**WHAT TO WORK ON:** Repeat each line of the data exactly as written.

★ ★ ★ ★

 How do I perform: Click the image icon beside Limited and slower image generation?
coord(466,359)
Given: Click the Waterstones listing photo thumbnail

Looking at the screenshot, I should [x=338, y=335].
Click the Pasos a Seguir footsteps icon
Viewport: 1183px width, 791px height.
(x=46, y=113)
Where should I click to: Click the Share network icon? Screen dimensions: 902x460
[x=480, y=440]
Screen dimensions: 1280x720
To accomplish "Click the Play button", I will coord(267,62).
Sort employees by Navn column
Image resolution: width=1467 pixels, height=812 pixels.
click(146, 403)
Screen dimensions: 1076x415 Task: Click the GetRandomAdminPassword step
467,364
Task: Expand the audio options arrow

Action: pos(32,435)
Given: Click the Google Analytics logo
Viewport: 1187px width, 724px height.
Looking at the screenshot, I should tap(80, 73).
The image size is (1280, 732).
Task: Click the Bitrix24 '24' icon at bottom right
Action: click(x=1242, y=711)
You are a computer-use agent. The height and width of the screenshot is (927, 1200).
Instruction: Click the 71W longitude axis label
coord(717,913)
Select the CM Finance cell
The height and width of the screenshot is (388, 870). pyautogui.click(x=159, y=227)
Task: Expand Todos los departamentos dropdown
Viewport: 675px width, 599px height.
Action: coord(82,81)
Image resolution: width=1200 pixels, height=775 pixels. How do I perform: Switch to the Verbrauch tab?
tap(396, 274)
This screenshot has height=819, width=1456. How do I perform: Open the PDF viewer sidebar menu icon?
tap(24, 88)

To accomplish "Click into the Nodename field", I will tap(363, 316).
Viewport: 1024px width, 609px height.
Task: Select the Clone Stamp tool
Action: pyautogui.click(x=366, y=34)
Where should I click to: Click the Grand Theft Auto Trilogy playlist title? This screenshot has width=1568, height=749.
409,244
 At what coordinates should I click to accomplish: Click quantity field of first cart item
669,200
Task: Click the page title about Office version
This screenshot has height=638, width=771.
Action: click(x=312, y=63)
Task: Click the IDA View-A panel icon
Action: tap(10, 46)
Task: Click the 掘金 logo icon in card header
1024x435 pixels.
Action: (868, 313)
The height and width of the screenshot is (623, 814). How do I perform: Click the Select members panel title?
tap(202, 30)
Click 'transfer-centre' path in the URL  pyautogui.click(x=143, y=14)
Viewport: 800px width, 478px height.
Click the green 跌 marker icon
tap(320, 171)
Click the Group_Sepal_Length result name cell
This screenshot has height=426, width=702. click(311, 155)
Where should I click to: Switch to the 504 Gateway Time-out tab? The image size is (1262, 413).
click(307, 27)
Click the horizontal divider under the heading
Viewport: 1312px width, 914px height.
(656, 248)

★ ★ ★ ★

**REPLY:**
 How do I perform: Click the image icon beside Limited and slower image generation?
coord(466,359)
Given: Click the Waterstones listing photo thumbnail

Looking at the screenshot, I should [x=338, y=335].
Click the Pasos a Seguir footsteps icon
Viewport: 1183px width, 791px height.
(x=46, y=113)
Where should I click to: Click the Share network icon? Screen dimensions: 902x460
[x=480, y=440]
Screen dimensions: 1280x720
To accomplish "Click the Play button", I will coord(267,62).
Sort employees by Navn column
Image resolution: width=1467 pixels, height=812 pixels.
click(146, 403)
Screen dimensions: 1076x415 Task: Click the GetRandomAdminPassword step
467,364
Task: Expand the audio options arrow

Action: pos(32,435)
Given: Click the Google Analytics logo
Viewport: 1187px width, 724px height.
Looking at the screenshot, I should tap(80, 73).
The image size is (1280, 732).
Task: Click the Bitrix24 '24' icon at bottom right
Action: click(x=1242, y=711)
You are a computer-use agent. The height and width of the screenshot is (927, 1200).
Instruction: Click the 71W longitude axis label
coord(717,913)
Select the CM Finance cell
The height and width of the screenshot is (388, 870). pyautogui.click(x=159, y=227)
Task: Expand Todos los departamentos dropdown
Viewport: 675px width, 599px height.
Action: coord(82,81)
Image resolution: width=1200 pixels, height=775 pixels. How do I perform: Switch to the Verbrauch tab?
tap(396, 274)
This screenshot has height=819, width=1456. How do I perform: Open the PDF viewer sidebar menu icon?
tap(24, 88)

To accomplish "Click into the Nodename field", I will tap(363, 316).
Viewport: 1024px width, 609px height.
Task: Select the Clone Stamp tool
Action: pyautogui.click(x=366, y=34)
Where should I click to: Click the Grand Theft Auto Trilogy playlist title? This screenshot has width=1568, height=749.
409,244
 At what coordinates should I click to accomplish: Click quantity field of first cart item
669,200
Task: Click the page title about Office version
This screenshot has height=638, width=771.
Action: click(x=312, y=63)
Task: Click the IDA View-A panel icon
Action: tap(10, 46)
Task: Click the 掘金 logo icon in card header
1024x435 pixels.
Action: (868, 313)
The height and width of the screenshot is (623, 814). How do I perform: Click the Select members panel title?
tap(202, 30)
Click 'transfer-centre' path in the URL  pyautogui.click(x=143, y=14)
Viewport: 800px width, 478px height.
Click the green 跌 marker icon
tap(320, 171)
Click the Group_Sepal_Length result name cell
This screenshot has height=426, width=702. click(311, 155)
Where should I click to: Switch to the 504 Gateway Time-out tab? The image size is (1262, 413).
click(307, 27)
Click the horizontal divider under the heading
Viewport: 1312px width, 914px height.
(656, 248)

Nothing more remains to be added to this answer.